First up was Act 1: Satie Studs/Ogives Composite to the insistent, unrelenting  music of Satie. The dancers are in black tights and white tops. Charles Atlas’ vivid lighting washes the bare stage with changing colours. Clark’s choreography takes classical ballet and deconstructs it, including headstands, lunges and unusual partnering. Feet are exquisitely pointed, arms are held in beautiful ballet port de bras, and turnout is emphasised. Yet in great contrast, simultaneously it is at times reminiscent of Cunningham with its raised long stretched arms, held balances and sudden skitterings. There is use of the deep Graham plié, springy pouncing jumps and a backward bourée on demo-pointe. At first, there are wonderfully synchronised moves in unison that are then developed into scintillating mini solos echoing the original formations. A woman is carried off into the wings, hanging upside down, by two other dancers; in another sequence, a dancer props a leg on a partner who suddenly hops away. Sly elements of unexpected humour where all is almost, but not quite, rigidly formal.
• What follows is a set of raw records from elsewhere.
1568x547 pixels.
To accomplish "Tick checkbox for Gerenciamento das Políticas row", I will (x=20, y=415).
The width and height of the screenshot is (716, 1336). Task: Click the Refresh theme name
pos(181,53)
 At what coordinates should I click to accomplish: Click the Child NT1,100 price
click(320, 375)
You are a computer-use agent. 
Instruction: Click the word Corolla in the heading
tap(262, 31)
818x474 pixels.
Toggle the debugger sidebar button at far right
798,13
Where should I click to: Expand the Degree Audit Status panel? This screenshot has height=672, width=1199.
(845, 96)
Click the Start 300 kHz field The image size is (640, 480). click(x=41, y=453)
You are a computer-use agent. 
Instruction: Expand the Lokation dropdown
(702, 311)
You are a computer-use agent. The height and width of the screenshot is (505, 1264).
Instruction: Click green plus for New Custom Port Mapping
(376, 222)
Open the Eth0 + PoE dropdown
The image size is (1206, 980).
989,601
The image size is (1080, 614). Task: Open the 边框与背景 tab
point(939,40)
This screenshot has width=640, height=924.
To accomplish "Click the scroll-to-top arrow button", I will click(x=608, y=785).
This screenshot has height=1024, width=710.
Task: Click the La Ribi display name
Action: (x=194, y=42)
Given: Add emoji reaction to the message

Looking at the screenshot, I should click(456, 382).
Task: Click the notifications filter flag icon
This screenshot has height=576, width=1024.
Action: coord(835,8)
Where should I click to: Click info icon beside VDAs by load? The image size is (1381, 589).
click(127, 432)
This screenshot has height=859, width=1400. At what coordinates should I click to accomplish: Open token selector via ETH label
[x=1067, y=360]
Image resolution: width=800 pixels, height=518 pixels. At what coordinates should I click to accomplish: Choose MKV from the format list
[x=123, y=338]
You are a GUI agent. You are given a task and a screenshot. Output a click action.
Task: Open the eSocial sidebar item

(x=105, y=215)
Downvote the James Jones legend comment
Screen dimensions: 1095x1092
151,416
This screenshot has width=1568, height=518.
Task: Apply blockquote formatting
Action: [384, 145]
Michael Clark Company's Harry Alexander and Jordan James Bridge. Photo by Hugo Glendinning.

Michael Clark Company’s Harry Alexander and Jordan James Bridge. Photo by Hugo Glendinning.

Then came Act II: Land to music by Patti Smith, with the dancers in slinky, flared bell-bottomed unitards in assorted mixes of black and white. The stage adaptation of Charles Atlas’ video installation Painting by Numbers on the back screen with the numbers cascading and rippling at times threatens to overwhelm the dancing. The combination of the visuals and balletic, speedy intricate Ashton-like footwork and scintillating brisé volés, as well as punk rock gyrations and some very intimate, sizzling, sculptural duets, is fascinating.

Michael Clark Company's Jordan James Bridge. Photo by Hugo Glendinning.

Michael Clark Company’s Jordan James Bridge. Photo by Hugo Glendinning.

After interval came Clark’s tribute to David Bowie – Act III: my mother, my dog and CLOWNS! This very demanding work demanded a very flexible torso and featured lots more intricate footwork, swivelling torsos, finger snaps, the splits and included pointework by a blindfolded dancer. In shiny, close-fitting rippling reddish/gold unitards that at times looked dappled silver, the dancers writhed in wonderful fluid, sculptural formations, and Scottish dancing was also alluded to. Seventies head rolls and shoulder shakes are also included. One of the dancers stalked the stage and was shrouded in black with a shawl – the angel of death?

It is a rather short programme which left us wanting more.

By Lynne Lancaster of Dance Informa.